The key symbol of this cyclical movement is the tai ji, where the light and dark regions are constantly moving clockwise and transforming into each other:

When the light quality (yang) reaches its culmination, it gives birth to the seed of the dark quality (yin), which at that moment begins to grow. When the dark quality reaches its apex, it develops inside itself the seed of the light quality, which at that moment begins to grow. Noon is when the sun starts setting, midnight is when it starts climbing back towards the horizon.

In the Yijing, yin and yang are represented by the broken and the whole line. The broken line is yin, supple, flexible, pliant, tender, adaptable. The whole line is yang, solid, firm, strong, unyielding, persisting. And just like the two fundamental qualities they represent, the broken and the whole line are animated by a movement that transforms them into each other. For each type of line we are thus led to consider two possibilities: the line can be "young," i.e. still fully expressing its own nature, or "old," i.e. past its culmination and ready to transform into its opposite.
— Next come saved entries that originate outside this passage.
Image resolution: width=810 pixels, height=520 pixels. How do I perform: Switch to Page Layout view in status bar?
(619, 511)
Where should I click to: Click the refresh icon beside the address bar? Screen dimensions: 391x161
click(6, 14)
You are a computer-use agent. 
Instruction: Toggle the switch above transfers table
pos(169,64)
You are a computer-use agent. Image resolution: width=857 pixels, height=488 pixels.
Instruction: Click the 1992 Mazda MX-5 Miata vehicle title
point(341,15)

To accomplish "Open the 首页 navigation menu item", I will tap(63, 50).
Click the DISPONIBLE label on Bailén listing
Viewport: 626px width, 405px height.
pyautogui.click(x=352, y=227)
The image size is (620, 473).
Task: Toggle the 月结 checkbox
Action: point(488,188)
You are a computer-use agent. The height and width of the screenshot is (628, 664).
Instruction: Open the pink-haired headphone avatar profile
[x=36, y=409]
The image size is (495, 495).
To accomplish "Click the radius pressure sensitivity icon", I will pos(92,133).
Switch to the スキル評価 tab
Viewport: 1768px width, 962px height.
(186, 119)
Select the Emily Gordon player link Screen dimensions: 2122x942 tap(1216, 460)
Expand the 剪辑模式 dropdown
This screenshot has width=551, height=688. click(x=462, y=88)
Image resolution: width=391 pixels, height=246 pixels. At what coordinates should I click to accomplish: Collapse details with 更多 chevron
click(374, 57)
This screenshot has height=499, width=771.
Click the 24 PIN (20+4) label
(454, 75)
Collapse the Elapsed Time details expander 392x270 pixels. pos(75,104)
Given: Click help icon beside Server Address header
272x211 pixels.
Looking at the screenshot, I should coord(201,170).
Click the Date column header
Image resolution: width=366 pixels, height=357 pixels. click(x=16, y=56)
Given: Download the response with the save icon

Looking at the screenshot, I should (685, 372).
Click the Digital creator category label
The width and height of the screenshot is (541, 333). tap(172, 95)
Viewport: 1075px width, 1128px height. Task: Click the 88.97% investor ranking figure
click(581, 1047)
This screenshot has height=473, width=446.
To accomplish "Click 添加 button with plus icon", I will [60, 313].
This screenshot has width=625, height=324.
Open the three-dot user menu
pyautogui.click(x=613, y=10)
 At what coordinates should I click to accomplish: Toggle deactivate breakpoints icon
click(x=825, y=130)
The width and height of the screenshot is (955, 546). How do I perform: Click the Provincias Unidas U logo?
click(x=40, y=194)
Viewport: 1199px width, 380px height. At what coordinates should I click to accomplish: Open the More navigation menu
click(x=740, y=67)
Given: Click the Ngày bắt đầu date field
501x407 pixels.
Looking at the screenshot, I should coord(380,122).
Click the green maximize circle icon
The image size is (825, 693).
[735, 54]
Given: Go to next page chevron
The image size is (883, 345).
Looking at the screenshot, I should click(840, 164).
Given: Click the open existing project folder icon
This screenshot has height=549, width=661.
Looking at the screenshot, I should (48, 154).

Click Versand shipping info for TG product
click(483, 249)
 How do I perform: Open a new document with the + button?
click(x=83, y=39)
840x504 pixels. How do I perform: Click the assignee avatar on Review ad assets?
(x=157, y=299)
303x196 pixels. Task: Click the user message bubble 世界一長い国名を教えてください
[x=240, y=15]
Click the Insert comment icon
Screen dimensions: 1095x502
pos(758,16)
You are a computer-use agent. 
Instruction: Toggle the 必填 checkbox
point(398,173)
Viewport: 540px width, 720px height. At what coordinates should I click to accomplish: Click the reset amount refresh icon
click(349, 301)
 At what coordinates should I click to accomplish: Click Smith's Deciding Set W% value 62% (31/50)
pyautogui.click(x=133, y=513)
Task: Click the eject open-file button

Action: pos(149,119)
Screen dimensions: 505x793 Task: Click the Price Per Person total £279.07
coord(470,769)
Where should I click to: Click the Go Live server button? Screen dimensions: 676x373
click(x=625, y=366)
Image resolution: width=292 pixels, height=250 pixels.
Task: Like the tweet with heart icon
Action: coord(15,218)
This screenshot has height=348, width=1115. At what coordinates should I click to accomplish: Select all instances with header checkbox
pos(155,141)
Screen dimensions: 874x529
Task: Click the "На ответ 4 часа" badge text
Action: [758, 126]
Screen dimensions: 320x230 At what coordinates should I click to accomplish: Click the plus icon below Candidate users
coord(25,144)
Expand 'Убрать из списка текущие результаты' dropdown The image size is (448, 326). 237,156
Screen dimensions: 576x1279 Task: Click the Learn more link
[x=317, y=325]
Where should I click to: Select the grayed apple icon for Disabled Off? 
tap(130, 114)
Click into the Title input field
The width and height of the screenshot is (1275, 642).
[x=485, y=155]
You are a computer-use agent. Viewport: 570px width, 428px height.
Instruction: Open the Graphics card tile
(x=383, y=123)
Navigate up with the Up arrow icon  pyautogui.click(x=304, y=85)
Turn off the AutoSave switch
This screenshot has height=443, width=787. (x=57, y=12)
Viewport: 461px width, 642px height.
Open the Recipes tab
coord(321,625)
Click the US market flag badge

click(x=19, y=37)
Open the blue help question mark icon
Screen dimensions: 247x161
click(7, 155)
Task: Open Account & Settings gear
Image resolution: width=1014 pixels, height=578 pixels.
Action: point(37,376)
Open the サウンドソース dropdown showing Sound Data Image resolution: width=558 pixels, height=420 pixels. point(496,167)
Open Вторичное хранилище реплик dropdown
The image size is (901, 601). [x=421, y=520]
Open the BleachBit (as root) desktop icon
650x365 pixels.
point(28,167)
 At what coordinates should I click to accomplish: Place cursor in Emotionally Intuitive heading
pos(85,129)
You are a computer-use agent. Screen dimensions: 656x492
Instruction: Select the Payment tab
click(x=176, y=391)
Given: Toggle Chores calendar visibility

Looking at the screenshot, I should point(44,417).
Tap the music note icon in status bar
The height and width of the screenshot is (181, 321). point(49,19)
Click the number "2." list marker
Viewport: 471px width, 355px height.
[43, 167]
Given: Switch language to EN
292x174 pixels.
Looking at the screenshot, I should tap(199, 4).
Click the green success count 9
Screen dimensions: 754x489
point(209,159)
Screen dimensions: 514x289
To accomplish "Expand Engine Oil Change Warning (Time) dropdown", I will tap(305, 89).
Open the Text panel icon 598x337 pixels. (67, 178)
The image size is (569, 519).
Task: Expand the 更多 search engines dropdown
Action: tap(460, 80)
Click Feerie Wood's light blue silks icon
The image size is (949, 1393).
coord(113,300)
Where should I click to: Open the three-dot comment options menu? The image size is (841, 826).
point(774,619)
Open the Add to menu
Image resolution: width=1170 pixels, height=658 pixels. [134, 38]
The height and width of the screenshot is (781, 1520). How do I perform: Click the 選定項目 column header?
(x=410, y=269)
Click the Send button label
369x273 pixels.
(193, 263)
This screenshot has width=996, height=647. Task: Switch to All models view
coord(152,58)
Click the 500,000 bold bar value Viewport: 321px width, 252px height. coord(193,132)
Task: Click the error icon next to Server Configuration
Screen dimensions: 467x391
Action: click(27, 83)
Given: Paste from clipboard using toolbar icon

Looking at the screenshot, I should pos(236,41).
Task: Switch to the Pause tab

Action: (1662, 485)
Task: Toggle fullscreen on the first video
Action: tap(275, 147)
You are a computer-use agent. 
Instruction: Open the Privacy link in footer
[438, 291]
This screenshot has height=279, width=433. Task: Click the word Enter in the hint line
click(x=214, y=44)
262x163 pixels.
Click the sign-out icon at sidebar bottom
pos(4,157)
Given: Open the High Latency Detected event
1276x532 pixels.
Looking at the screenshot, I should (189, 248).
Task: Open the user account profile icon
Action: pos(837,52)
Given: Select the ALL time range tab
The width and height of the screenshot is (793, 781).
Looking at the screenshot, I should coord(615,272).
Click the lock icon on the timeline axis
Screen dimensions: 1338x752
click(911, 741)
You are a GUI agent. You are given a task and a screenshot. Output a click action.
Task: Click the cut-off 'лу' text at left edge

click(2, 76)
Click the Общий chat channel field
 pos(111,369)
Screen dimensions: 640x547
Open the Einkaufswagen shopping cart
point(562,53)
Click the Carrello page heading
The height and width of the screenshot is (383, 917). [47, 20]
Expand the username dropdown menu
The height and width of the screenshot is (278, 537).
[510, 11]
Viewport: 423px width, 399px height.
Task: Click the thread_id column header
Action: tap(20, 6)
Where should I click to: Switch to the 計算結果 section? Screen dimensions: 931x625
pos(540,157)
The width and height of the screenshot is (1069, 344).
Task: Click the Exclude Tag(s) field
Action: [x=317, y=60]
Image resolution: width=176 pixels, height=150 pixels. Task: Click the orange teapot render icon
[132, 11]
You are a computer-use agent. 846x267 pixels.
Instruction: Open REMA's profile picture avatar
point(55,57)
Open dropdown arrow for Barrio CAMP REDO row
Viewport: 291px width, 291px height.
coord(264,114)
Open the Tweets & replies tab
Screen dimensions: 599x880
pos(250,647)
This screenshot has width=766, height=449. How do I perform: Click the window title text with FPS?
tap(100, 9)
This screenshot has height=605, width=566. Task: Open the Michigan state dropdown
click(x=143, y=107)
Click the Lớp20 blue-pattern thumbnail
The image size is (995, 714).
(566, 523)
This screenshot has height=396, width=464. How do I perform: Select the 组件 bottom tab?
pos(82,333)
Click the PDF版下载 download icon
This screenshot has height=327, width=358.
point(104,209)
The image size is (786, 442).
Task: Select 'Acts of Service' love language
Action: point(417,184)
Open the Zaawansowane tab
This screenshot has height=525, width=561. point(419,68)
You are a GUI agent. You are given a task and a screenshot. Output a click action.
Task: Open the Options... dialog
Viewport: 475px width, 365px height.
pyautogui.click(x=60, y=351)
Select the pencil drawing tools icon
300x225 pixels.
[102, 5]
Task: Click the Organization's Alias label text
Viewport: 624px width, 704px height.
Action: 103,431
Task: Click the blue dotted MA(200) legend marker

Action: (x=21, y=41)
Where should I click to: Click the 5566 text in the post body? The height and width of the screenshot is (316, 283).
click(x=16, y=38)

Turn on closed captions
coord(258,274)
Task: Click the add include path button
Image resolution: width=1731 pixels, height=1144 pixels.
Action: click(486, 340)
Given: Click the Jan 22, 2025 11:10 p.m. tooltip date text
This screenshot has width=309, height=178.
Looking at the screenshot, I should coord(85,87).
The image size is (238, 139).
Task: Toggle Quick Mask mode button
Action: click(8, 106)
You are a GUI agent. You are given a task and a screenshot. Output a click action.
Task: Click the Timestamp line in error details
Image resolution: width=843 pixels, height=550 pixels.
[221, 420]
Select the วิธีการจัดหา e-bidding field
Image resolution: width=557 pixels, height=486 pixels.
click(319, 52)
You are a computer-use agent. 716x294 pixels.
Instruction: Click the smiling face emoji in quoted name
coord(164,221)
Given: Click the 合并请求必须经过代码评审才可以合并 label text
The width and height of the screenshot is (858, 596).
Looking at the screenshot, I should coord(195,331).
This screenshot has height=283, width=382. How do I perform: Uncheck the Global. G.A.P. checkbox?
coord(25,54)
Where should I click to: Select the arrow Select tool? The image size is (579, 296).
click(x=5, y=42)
Altogether we have therefore four types of lines:

lao yin, old yin --- x ---
shao yang, young yang -----------
shao yin, young yin --- ---
lao yang, old yang -----o-----

The young lines are stable lines, while the old lines are transforming: they are animated by a movement into their opposite and are therefore dealt with in a special way.

Based on the hexagram we get by manipulating the yarrow stalks and on the stable or changing quality of the individual lines we are referred to specific oracular texts, which we are invited to "roll in our hearts." I.e., we play with the oracular images as if they were dreams, we let them awaken unexpected associations, we let them resonate with our situation, with our question and with the emotions they carry.

1 Rudolf Ritsema and Shantena Augusto Sabbadini, The Original I Ching Oracle or the Book of Changes, Watkins, London, 2005, 2018.